How does he feel about being the richest Patel in Britain? "I don't feel that that is an incredible achievement. I feel no different from when I was 36,000th, or whatever. I'm no different from 30 to 40 years ago. I've got a long way to go. My friends talk of retirement, I haven't even started. It isn't about making more wealth, it's about achieving the goals that I've set for myself. My ambition is to become a miniature Glaxo by the year 2010."


So what does Leicester's large Patel population - which included Vijay when he was a student - think of its chances of becoming a millionaire? Kritesh Patel, 23, who owns Printvision, a stationery and printing business in Melton Road, with his brother Ashish, 24, believes it is only a matter of time before they too join the names on Dr Beresford's database. "Being a millionaire takes hard work, knowledge and contacts," says Kritesh, who has 200-odd close relatives called Patel.

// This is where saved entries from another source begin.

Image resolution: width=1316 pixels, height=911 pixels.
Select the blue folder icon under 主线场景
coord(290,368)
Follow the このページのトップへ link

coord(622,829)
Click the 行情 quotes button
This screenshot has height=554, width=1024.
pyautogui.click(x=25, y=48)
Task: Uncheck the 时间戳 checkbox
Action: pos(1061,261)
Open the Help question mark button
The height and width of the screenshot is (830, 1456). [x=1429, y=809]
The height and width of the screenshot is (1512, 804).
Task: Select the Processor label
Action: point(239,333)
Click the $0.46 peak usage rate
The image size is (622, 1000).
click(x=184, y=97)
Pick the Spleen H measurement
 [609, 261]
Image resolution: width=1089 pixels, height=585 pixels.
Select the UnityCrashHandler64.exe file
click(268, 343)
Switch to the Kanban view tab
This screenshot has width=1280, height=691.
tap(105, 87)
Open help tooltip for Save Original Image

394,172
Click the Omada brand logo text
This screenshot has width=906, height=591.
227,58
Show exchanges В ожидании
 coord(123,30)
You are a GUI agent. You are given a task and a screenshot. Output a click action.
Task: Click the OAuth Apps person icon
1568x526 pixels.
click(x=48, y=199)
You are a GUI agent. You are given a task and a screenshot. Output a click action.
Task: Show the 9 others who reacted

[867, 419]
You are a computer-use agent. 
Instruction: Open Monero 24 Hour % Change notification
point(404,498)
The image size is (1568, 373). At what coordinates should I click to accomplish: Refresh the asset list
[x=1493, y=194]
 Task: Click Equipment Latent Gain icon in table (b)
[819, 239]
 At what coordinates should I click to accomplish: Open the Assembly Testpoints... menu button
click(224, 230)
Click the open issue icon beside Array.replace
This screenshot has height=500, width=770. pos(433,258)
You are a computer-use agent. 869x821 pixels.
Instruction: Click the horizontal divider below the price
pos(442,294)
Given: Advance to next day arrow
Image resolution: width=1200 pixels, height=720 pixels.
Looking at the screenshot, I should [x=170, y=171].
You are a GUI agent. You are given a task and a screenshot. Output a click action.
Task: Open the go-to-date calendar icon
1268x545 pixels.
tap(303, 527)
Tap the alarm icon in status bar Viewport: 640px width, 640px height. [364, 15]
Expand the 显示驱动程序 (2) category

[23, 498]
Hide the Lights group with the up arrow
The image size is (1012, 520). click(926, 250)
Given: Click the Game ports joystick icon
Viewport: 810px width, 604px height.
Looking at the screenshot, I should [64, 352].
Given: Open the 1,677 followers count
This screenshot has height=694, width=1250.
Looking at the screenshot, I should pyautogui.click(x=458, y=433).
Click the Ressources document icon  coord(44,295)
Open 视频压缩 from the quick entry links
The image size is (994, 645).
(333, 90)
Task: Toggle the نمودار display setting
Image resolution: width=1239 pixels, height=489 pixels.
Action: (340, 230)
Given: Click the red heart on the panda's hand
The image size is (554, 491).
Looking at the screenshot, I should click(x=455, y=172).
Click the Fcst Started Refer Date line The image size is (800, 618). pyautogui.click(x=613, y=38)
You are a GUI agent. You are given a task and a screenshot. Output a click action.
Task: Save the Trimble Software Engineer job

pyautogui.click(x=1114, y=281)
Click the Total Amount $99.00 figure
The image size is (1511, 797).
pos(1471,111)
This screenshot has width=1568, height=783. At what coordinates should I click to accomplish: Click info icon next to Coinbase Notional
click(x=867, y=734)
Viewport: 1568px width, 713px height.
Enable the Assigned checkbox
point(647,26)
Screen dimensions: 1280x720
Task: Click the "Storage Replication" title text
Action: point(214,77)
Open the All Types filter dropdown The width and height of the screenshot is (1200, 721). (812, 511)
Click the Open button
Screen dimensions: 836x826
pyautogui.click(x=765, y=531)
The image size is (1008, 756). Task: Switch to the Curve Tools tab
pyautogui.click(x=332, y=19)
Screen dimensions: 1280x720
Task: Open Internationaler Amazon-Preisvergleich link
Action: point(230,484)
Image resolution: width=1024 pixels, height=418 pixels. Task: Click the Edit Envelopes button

The pair were set up in business two-and-a-half years ago by their father, a retired grocer and confectioner, who came to the UK in the mid Seventies from Uganda with only £50. The young men's business made a profit within its first year.


"You become successful by sticking with your family," says Kritesh. "Patels who have become successful either live with more than one family or live with more than four or five working people in the household. One pays the mortgage, one puts the food on the table, and the money from the other three goes in the bank. Over 20 years how much money are you going to have? A lot. It's easy.


"Patels wouldn't cut someone's throat to make money, but they wouldn't look at a competitor as a friend," he adds.


While being a Patel might increase your chances of striking it rich, there is one definite downside, according to CB Patel. "Patels are more bald than other Asians," he says. "It's all the hard work and worry."